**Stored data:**
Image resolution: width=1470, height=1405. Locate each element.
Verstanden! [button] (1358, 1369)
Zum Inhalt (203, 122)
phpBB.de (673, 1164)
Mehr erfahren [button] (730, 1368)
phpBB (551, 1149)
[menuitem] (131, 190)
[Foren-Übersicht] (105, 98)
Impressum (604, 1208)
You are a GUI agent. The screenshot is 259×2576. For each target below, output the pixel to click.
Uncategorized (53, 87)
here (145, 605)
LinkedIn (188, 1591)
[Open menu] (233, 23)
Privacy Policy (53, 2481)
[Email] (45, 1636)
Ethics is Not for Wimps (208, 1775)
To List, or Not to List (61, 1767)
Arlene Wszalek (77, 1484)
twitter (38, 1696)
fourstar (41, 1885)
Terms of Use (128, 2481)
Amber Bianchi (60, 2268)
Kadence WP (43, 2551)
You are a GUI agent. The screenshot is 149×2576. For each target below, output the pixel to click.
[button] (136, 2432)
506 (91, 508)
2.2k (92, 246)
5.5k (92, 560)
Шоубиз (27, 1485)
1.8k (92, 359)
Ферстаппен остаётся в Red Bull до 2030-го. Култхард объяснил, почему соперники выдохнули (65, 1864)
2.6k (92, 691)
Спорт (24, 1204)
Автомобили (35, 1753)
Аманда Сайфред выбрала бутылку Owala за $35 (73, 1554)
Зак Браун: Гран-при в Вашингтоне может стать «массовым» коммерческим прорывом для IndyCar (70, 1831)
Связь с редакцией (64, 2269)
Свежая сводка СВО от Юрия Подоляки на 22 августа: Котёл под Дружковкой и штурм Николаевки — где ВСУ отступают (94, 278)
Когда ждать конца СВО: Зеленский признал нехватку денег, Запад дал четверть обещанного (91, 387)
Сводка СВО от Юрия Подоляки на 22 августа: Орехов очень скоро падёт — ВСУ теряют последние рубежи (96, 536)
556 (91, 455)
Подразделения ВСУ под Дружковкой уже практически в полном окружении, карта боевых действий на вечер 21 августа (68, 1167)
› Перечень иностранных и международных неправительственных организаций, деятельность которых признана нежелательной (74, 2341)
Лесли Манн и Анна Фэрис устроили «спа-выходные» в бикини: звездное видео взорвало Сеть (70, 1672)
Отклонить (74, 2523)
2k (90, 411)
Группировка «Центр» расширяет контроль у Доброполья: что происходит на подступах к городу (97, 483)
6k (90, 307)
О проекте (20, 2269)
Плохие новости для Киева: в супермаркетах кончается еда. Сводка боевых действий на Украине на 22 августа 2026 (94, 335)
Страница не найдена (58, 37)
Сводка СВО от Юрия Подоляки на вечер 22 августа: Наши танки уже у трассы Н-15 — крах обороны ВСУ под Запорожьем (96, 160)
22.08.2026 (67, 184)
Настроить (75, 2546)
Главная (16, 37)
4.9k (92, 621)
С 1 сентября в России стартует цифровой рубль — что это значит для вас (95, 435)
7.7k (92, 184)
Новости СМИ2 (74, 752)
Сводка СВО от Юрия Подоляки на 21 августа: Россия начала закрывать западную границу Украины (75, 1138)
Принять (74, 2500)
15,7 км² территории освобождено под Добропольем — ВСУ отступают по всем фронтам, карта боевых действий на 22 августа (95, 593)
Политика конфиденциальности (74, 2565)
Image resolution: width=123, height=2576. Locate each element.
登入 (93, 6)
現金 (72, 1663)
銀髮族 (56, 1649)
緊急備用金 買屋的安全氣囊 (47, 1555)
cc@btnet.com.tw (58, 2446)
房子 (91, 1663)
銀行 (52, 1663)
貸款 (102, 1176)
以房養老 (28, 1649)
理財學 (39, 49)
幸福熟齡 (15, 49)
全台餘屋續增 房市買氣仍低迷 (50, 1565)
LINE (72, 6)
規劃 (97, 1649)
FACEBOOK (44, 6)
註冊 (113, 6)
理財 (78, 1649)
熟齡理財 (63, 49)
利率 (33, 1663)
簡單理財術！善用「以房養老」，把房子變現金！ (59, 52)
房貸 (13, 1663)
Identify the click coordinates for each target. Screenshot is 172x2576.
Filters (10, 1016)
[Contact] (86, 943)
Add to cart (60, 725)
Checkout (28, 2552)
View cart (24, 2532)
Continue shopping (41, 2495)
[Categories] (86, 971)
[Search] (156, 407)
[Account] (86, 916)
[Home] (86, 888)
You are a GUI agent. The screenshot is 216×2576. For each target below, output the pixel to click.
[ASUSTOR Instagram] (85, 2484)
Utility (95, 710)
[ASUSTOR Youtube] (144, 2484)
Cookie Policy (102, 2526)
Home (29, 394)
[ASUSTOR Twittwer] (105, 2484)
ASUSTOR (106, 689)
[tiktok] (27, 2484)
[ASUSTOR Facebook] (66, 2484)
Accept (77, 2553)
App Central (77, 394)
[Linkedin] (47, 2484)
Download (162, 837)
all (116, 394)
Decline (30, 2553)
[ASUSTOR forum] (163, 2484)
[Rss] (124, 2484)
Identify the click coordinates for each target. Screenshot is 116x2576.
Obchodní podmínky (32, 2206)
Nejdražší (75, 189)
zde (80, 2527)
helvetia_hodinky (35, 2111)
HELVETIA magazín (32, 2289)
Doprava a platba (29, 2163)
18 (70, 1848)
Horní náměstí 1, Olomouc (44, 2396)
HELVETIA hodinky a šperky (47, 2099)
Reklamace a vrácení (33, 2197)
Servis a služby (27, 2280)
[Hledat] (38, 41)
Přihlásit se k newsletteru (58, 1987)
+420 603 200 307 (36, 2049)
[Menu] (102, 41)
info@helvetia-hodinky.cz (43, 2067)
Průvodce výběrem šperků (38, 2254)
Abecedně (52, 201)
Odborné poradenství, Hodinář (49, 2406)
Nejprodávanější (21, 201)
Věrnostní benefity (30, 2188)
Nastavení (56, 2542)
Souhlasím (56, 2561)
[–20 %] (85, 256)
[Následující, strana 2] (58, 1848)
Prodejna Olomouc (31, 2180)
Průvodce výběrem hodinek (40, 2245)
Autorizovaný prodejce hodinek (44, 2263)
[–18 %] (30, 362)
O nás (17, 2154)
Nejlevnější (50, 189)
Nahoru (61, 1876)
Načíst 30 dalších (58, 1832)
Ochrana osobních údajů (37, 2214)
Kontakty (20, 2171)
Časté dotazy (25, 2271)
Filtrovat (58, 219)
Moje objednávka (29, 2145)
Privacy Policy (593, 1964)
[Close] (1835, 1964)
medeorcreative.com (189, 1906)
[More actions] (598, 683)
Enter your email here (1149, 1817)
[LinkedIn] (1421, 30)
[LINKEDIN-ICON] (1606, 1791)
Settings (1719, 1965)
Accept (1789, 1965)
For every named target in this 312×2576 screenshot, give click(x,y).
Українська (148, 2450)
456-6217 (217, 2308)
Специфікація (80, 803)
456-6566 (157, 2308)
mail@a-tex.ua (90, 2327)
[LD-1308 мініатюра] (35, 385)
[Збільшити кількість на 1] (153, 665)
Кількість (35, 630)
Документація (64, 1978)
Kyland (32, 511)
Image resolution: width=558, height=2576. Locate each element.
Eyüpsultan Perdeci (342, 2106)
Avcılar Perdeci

**What you will do:**
Retype the first line of the entries and every line after it, please, through the line that contains "Подразделения ВСУ под". Add nothing.

**Output of the task:**
Image resolution: width=1470, height=1405. Locate each element.
Verstanden! [button] (1358, 1369)
Zum Inhalt (203, 122)
phpBB.de (673, 1164)
Mehr erfahren [button] (730, 1368)
phpBB (551, 1149)
[menuitem] (131, 190)
[Foren-Übersicht] (105, 98)
Impressum (604, 1208)
You are a GUI agent. The screenshot is 259×2576. For each target below, output the pixel to click.
Uncategorized (53, 87)
here (145, 605)
LinkedIn (188, 1591)
[Open menu] (233, 23)
Privacy Policy (53, 2481)
[Email] (45, 1636)
Ethics is Not for Wimps (208, 1775)
To List, or Not to List (61, 1767)
Arlene Wszalek (77, 1484)
twitter (38, 1696)
fourstar (41, 1885)
Terms of Use (128, 2481)
Amber Bianchi (60, 2268)
Kadence WP (43, 2551)
You are a GUI agent. The screenshot is 149×2576. For each target below, output the pixel to click.
[button] (136, 2432)
506 (91, 508)
2.2k (92, 246)
5.5k (92, 560)
Шоубиз (27, 1485)
1.8k (92, 359)
Ферстаппен остаётся в Red Bull до 2030-го. Култхард объяснил, почему соперники выдохнули (65, 1864)
2.6k (92, 691)
Спорт (24, 1204)
Автомобили (35, 1753)
Аманда Сайфред выбрала бутылку Owala за $35 (73, 1554)
Зак Браун: Гран-при в Вашингтоне может стать «массовым» коммерческим прорывом для IndyCar (70, 1831)
Связь с редакцией (64, 2269)
Свежая сводка СВО от Юрия Подоляки на 22 августа: Котёл под Дружковкой и штурм Николаевки — где ВСУ отступают (94, 278)
Когда ждать конца СВО: Зеленский признал нехватку денег, Запад дал четверть обещанного (91, 387)
Сводка СВО от Юрия Подоляки на 22 августа: Орехов очень скоро падёт — ВСУ теряют последние рубежи (96, 536)
556 (91, 455)
Подразделения ВСУ под Дружковкой уже практически в полном окружении, карта боевых действий на вечер 21 августа (68, 1167)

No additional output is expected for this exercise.